* start DATASET EXTRACT *

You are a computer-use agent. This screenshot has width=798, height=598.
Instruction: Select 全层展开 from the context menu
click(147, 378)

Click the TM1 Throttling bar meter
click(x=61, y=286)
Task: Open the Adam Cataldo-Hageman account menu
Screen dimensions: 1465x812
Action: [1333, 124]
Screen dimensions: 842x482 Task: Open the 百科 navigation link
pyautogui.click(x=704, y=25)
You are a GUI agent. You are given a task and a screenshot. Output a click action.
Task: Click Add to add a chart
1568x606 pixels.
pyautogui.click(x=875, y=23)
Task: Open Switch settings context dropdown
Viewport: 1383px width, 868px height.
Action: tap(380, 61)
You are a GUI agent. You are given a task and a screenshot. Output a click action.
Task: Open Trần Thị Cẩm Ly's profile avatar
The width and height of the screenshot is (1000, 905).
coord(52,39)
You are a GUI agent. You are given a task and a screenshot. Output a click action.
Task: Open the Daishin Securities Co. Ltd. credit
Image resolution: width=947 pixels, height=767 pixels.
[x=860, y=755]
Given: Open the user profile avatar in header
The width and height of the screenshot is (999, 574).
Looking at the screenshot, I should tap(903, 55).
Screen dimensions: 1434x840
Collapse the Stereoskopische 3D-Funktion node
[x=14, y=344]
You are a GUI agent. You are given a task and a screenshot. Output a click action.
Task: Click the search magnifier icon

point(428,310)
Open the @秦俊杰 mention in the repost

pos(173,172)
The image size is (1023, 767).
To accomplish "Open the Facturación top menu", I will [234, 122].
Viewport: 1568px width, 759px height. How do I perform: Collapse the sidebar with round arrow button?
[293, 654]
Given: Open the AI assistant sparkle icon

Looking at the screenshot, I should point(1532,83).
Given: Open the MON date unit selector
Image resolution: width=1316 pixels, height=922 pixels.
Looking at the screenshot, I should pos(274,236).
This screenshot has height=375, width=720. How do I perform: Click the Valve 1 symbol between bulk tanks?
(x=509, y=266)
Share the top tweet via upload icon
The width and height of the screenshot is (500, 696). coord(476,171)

* end DATASET EXTRACT *

• [PROBLEM DESCRIPTION]:
Select each line of the entries above that contains the word "menu".

• [ANSWER TO THE EXERCISE]:
Instruction: Select 全层展开 from the context menu
Task: Open the Adam Cataldo-Hageman account menu
To accomplish "Open the Facturación top menu", I will [234, 122].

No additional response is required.